Items:
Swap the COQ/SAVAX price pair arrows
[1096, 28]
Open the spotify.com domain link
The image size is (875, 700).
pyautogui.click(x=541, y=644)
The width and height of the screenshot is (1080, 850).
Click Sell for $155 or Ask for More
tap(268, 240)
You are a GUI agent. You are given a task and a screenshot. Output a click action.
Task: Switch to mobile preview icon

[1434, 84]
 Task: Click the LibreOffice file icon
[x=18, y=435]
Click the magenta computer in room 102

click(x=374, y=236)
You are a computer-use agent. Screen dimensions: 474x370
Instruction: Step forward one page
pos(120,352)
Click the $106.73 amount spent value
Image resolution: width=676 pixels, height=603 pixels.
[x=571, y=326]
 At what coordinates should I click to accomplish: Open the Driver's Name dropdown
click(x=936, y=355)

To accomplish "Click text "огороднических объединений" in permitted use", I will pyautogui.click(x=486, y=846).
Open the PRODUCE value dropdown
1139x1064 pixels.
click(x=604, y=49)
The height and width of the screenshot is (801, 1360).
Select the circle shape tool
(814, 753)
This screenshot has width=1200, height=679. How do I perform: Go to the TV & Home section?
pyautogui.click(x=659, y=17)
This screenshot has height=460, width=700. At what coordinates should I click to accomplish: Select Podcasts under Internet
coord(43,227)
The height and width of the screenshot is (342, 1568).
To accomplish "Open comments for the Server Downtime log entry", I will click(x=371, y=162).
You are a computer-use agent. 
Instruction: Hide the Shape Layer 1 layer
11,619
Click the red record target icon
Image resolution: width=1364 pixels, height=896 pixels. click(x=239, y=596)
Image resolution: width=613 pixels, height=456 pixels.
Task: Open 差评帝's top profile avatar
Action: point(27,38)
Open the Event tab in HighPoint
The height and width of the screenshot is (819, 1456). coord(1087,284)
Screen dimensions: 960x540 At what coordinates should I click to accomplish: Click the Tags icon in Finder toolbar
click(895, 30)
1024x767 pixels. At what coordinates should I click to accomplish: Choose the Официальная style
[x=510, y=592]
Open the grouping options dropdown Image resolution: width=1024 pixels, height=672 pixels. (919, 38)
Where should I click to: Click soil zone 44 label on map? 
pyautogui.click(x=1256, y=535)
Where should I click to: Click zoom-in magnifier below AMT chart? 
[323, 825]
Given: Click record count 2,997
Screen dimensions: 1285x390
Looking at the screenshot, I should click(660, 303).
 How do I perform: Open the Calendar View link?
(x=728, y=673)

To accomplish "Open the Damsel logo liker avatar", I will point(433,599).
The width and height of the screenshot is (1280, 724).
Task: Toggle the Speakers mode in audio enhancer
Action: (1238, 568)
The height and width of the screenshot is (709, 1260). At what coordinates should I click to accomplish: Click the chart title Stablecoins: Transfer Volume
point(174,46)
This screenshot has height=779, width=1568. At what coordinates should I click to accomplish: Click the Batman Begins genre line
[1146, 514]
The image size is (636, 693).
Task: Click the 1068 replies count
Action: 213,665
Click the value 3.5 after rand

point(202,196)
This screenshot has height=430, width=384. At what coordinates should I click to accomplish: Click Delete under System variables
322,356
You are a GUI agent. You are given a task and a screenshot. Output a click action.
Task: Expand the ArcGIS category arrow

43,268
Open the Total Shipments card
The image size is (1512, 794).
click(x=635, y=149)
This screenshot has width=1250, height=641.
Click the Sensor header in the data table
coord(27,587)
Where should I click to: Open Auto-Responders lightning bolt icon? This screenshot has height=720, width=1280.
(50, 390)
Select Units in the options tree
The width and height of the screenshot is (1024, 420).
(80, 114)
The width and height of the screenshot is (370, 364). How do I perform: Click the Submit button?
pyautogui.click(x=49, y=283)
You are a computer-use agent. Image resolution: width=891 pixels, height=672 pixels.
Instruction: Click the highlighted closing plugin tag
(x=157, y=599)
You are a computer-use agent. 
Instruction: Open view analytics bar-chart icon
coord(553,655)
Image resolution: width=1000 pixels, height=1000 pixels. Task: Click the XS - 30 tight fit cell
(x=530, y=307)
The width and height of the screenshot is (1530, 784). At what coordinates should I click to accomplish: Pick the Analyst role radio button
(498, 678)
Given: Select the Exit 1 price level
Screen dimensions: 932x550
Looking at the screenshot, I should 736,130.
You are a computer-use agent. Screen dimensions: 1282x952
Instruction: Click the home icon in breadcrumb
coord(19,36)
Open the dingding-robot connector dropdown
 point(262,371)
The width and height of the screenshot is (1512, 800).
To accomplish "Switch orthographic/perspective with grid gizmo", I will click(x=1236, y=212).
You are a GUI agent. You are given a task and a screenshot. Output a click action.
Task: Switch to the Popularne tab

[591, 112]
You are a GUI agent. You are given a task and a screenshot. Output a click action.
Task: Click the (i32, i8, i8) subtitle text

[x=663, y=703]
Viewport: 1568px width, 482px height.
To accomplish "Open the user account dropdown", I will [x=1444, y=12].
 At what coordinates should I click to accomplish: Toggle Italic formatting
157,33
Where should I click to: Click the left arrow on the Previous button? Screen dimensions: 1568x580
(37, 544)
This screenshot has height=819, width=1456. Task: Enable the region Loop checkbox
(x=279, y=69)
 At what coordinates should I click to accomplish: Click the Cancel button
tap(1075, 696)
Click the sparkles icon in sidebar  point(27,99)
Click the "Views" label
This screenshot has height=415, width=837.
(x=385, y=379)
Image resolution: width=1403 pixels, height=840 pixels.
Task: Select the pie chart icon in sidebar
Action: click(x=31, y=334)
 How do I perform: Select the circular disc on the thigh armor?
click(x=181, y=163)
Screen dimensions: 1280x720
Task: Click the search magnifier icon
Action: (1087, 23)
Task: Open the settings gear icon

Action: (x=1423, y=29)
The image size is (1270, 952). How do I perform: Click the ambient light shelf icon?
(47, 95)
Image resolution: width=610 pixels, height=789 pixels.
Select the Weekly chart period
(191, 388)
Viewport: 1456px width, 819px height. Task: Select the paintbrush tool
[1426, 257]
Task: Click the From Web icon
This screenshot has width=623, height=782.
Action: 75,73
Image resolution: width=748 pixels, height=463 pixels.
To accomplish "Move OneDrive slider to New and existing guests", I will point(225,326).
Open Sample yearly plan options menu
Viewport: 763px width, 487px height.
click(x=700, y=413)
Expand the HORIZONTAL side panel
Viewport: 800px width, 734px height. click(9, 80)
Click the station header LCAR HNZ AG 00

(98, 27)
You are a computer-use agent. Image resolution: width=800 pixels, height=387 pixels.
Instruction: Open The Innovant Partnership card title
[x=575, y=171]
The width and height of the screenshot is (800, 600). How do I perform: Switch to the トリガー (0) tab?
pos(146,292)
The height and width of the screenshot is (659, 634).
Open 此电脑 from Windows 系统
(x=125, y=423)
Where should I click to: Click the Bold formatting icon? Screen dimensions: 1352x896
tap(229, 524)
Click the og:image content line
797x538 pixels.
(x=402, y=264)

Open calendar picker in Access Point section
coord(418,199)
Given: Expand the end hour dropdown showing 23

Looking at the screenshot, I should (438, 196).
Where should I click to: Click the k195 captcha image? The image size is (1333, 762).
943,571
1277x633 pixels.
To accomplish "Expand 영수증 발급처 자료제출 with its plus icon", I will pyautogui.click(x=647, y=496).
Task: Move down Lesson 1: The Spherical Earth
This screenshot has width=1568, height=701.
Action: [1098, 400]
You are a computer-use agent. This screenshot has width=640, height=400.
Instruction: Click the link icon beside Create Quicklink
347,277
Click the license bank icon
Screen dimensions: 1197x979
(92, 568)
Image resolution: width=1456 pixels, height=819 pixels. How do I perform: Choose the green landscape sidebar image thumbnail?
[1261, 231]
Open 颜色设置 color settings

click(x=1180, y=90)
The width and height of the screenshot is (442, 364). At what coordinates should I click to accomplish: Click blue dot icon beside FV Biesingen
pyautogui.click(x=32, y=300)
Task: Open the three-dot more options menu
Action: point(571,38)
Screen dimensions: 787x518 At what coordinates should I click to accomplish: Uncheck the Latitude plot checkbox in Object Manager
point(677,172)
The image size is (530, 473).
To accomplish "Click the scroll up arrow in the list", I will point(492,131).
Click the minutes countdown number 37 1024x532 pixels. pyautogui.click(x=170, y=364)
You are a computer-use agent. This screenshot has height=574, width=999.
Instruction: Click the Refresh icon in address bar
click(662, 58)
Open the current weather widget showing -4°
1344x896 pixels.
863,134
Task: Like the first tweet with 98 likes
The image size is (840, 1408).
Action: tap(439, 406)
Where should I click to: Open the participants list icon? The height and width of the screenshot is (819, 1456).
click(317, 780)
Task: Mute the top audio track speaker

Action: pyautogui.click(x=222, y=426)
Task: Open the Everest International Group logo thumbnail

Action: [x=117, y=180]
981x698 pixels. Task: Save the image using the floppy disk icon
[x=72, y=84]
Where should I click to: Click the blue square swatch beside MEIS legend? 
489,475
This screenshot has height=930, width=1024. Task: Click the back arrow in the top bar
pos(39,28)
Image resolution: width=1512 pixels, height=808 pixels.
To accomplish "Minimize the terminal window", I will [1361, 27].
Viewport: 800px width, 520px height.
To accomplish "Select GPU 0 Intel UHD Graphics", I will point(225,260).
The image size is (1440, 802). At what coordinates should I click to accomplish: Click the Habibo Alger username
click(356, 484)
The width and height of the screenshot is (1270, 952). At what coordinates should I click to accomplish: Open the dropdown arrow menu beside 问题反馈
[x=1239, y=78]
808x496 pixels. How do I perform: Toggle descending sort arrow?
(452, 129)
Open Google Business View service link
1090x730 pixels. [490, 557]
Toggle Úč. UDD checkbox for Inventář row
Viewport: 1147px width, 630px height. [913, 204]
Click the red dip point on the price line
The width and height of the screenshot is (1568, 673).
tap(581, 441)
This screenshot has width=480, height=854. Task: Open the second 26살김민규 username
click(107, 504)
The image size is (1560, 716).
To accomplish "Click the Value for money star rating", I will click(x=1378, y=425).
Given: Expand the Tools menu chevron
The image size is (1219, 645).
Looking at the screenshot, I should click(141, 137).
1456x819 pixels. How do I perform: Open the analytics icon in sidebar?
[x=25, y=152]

Written instruction: Reproduce verbatim the rows that begin with the line containing "The width and height of the screenshot is (800, 600)." and end with the line containing "coord(418,199)", including both of those lines.

Task solution:
The width and height of the screenshot is (800, 600). How do I perform: Switch to the トリガー (0) tab?
pos(146,292)
The height and width of the screenshot is (659, 634).
Open 此电脑 from Windows 系统
(x=125, y=423)
Where should I click to: Click the Bold formatting icon? Screen dimensions: 1352x896
tap(229, 524)
Click the og:image content line
797x538 pixels.
(x=402, y=264)

Open calendar picker in Access Point section
coord(418,199)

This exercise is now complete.